IEEE-754 Precision Format

In summary, the IEEE-754 Precision Format is a standard for representing floating-point numbers in computer systems, ensuring consistent behavior across different platforms. It defines formats for single precision (32 bits) and double precision (64 bits), including components such as the sign bit, exponent, and significand (mantissa). This standard allows for a wide range of values and helps mitigate issues like rounding errors, overflow, and underflow, making it essential for numerical computations in various applications.
  • #1
arhzz
268
52
Homework Statement
Consider the IEEE-754 format for Single Precision numbers. Provide your results in both IEEE-754 format (binary) and in decimal system.
a) Determine the smallest number ε such that 2 + ε > 2.
b) Determine the largest representable (positive or negative) number maxreal.
c) Determine the smallest representable (positive or negative) number minreal.
Relevant Equations
-
Hello! (Note : I put the prefix as comp sci, since at my uni this is a computer science class but I am in EE so it could be put under both prefixes. If anyone feels its more appropriate as Engineering feel free to change)

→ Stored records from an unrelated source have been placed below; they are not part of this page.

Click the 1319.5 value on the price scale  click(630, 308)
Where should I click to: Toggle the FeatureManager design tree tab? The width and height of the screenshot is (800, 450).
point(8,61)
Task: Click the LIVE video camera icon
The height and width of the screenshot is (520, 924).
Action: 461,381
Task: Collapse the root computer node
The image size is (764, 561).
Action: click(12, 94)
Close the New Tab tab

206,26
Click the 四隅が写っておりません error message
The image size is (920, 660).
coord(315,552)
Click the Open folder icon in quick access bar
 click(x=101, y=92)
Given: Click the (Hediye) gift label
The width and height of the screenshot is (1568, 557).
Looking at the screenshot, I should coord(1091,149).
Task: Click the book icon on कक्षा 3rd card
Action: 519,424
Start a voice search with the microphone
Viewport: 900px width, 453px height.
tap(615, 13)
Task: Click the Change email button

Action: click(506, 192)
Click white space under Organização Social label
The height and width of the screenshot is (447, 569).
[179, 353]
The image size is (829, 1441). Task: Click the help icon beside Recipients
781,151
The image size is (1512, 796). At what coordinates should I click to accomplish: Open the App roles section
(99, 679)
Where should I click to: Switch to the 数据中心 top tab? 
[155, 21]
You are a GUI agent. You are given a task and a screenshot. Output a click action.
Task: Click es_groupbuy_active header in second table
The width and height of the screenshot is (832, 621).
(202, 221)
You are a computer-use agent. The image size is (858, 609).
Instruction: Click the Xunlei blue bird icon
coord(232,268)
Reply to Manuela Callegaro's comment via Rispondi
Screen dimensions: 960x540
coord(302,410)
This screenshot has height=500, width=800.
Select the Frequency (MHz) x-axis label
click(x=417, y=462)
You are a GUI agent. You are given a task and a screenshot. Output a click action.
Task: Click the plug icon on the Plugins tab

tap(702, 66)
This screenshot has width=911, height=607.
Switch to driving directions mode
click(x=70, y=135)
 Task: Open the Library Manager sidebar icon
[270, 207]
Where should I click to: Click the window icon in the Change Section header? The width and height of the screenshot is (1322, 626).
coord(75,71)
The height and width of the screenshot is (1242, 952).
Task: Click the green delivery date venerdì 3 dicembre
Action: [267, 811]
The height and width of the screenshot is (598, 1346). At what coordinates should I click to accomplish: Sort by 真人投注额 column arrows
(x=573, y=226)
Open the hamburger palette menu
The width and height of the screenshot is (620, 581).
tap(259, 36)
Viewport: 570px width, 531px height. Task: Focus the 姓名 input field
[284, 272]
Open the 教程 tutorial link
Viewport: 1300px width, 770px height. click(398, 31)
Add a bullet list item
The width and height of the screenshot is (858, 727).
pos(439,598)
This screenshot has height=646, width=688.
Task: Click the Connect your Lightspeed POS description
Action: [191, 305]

So here is my attempt at the solution

The formula that we are given is ## (-1)^s*M*2^E ## where M is the mantissa and E is the exponent and s Sign

Since its single precision the mantissa should be 23 bits The smallest number the mantissa can have is 1, (followed by 23 0's) . So the value that follows this, is the smallest value that can be addead to the mantissa, hence we can find our epsilon as follows

## \epsilon = \frac{1}{2^{23}} = 2^{-23} = 1,19 * 10^{-7} ## (roughly)

I think this part should be correct;

Now for the second part I tried it like this.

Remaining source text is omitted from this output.